The blocks in this demonstration are rectangular parallelepipeds of uniform density (at least roughly so). The sum above puts the center of mass of each block at the center of the block. If we could support one of the blocks at this point, then, there should be no torque, and the block should balance. We cannot do this without drilling through the block, but we can support the block along a line perpendicular to its long axis, underneath this point, and it should balance. We must be a bit careful, since any displacement of the center of mass to either side of this line produces a torque about the line of support. For the following discussion, we will assume that an individual block balances when we support it along this line.

If we wish the top block just to balance, then, we should be able to extend it so that the end of the block below is just at the aforementioned line of support. That is, if we call the length of the block l, then the center of mass of the top block is at l/2 from either end, and the end of the block below it sits at l/2 from its end; the top block sits so that half of it rests on the block below, and half overhangs it. To figure out where we must set these on a third block so that they just balance when they rest on it, we must find the center of mass of the first two together. The center of mass of the second block is at ml/2, where m is the mass of each block, and the center of mass of the top block is at ml. The center of mass of both together is [(ml/2) + ml]/(2m), or (3/4)l. So if we rest the top two blocks on a third block, the end of the third block must sit at (3/4)l; three-quarters of the second block must lie over the third block, and one-quarter can hang over the end. If we wish now to rest these three blocks on a fourth, we note that the center of mass of the top two is now at the end of the third, so that the center of mass of the three together is at [(ml/2) + 2ml]/(3m), or (5/6)l. The end of the fourth block must sit at (5/6)l; five-sixths of the third block must lie over the fourth block, and one-sixth can hang over the end. We find that for n blocks, relative to the end that is sitting on the stack of blocks below, the center of mass is at [(ml/2) + (n -1)l]/(nm), which we can write as [n - (1/2)]l/n, or (2n -1)l/(2n). So, calling the top block the first block and going down, the end of the second block must sit at l/2 along the first block, the end of the third block must sit at (3/4)l along the second block, the end of the fourth block must sit at (5/6)l along the third block, the end of the fifth block must sit at (7/8)l along the fourth block, and the end of the sixth (bottom, for our stack) block must sit at (9/10)l along the fifth block. (The blocks in this demonstration are actually numbered in the reverse order to this; number six is on top, and number 1 is on the bottom.)
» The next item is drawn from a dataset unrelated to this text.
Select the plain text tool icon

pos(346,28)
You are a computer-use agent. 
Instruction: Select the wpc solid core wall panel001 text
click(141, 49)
Each block in the stack has a line drawn across it, close to the position that would put the center of mass of the blocks stacked above it at its end. When the blocks are stacked accordingly, as shown above, the stack just balances. If you were to move any of the blocks farther to the right, the blocks would no longer balance, and the stack would topple.
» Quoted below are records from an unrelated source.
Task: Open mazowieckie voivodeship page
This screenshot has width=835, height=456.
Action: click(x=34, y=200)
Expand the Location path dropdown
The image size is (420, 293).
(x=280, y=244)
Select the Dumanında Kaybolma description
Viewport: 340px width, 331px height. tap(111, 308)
Now we come to the interesting part. If half the top block rests on the block below, the overhang of the top block relative to the second block is (1/2)l. Since three-quarters of the second block rests on the third block, its overhang relative to the third block is (1/4)l, and the overhang of the first block relative to the third block is [(1/2)l + (1/4)l] = (3/4)l. From the expression above for the center of mass, we see that the overhang for each block over the next is l - [n - (1/2)]l/n, or [1 - (n - (1/2))/n]l, or [1 - (2n -1)/2n]l, which reduces to [1/(2n)]l. The total overhang of the first block, then, over the end of n blocks below it, is the sum (1/2 + 1/4 + 1/6 + . . . + 1/(2n))l. So the top block overhangs the fourth block below it by (1/2 + 1/4 + 1/6 + 1/8)l, or (25/24)l (= 1.04l), and the bottom block (fifth block below it) by (1/2 + 1/4 + 1/6 + 1/8 + 1/10)l = (274/240)l, or 1.14l.
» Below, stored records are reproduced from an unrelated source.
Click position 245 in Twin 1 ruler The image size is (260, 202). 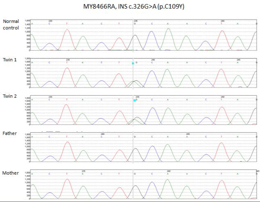point(238,59)
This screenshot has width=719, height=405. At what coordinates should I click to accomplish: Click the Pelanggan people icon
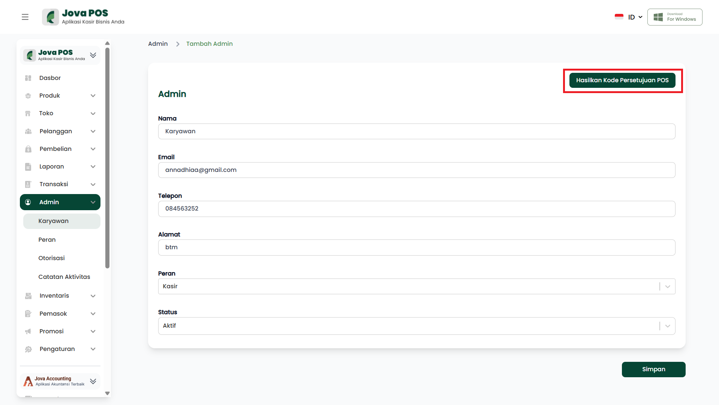[x=28, y=131]
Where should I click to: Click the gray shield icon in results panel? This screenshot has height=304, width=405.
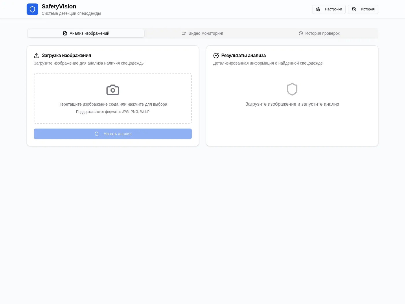(292, 89)
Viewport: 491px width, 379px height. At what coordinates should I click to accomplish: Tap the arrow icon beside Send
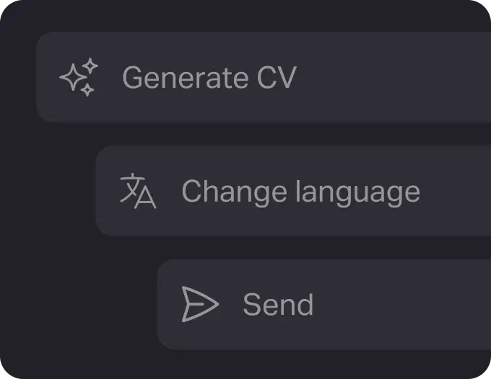(199, 304)

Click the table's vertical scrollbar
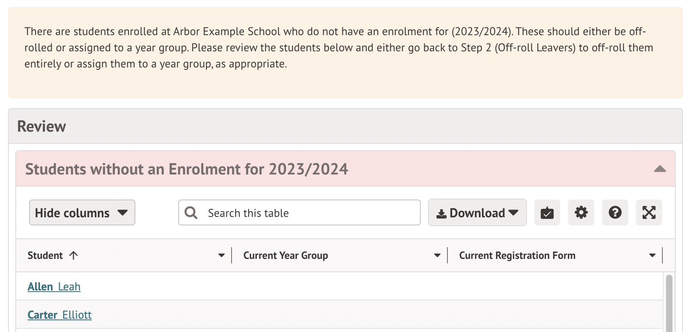point(669,303)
In the stack shown above, the overhangs are not quite as great as those listed above, but they are close. The left end of the top block is just inside the right end of the fourth block below it, almost even with it, and significantly past the right end of the bottom block.

References:

1) Resnick, Robert and Halliday, David. Physics, Part One, Third Edition (New York: John Wiley and Sons, 1977), pp. 162-5, 283-5.